In 1993, DHS established Peace Officers, a group of uniformed officers, to support the agency's core mission and promote security within City-run and contracted facilities. Over the years, this group has not only been highly effective at keeping order, but also has revolutionized methods of policing within a social services framework. Living by the motto, "policing with compassion," DHS' Peace Officers must regularly balance law enforcement duties with a helping hand or friendly smile-understanding that clients in shelter are often households in crisis.

With more than 400 Peace Officers working on-site at shelters throughout the City, DHS clients and staff alike benefit from the group's dedication, professionalism, and expertise.

[back to top]


13. Is there any assistance available for people who are experiencing homelessness in New York City, but have housing options available in other locales?
Yes. Through Project Reconnect, DHS provides one-way travel assistance by train, bus, or airline to clients who are experiencing homelessness in New York, and who have housing options or employment opportunities available to them in other cities (domestic or international). The program is voluntary, and often can help families or individuals return to their hometowns, where they have pre-established networks of support.
Download the Project Reconnect brochure (in PDF)

[back to top]


14. Why does DHS no longer offer housing subsidies to clients in shelter?
The Advantage rental assistance program was a short-term City-issued rental subsidy that helped clients transition from temporary emergency shelter into permanent housing.
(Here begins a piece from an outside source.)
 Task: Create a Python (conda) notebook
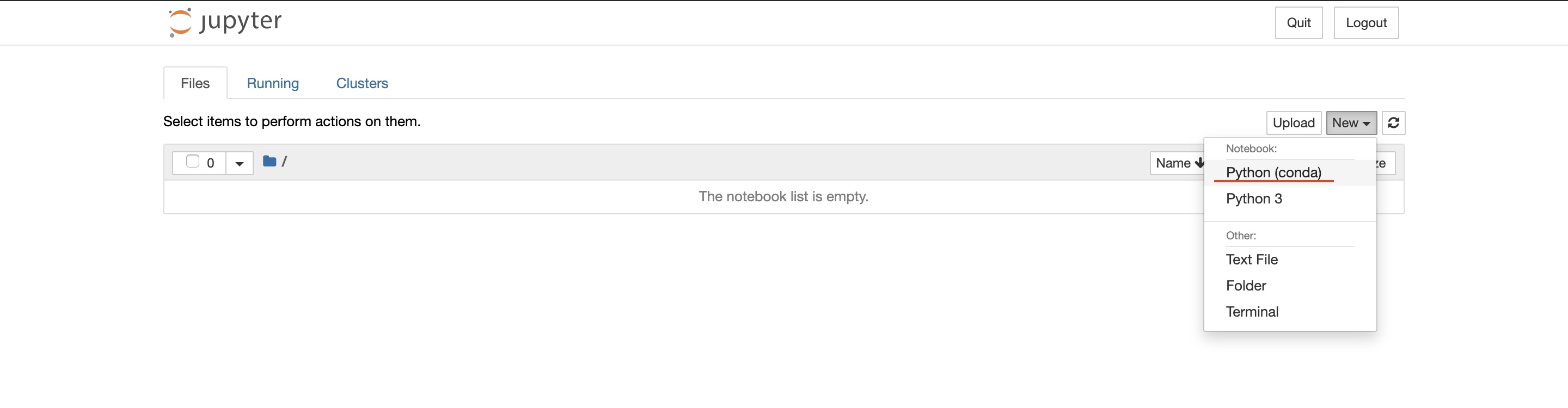click(1273, 172)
In April 2011, the City stopped signing new leases through the program after the State withdrew funding for Advantage. With no other rental subsidies in the pipeline, the best path back to self-sufficiency remains employment and work supports.

In addition, the federal government stopped issuing new Section 8 vouchers several years ago. While current Section 8 holders have not been affected, no new vouchers are available.

If you are a household affected by the elimination of Advantage, please consider attending a Homebase information session that can provide you with assistance and advice.
View Schedule of Homebase Information Sessions (in PDF)
Click Here for Available Rental Programs and Maximum Rent Guidelines, August 2013 (in PDF)

[back to top]


15. How is DHS different from other homelessness organizations across the nation?
Governed by a unique "right to shelter" mandate, New York City is required to provide shelter to families and individuals who lack housing alternatives. Because of this mandate, no one is ever put on a waiting list or turned away due to lack of capacity.

Comprising more than 2,000 employees, DHS remains one of the largest organizations of its kind committed to preventing and addressing homelessness across the five boroughs. As the agency furthers this mission, it employs a variety of innovative homelessness prevention strategies, aimed to help families and individuals remain housed in the community as much as possible.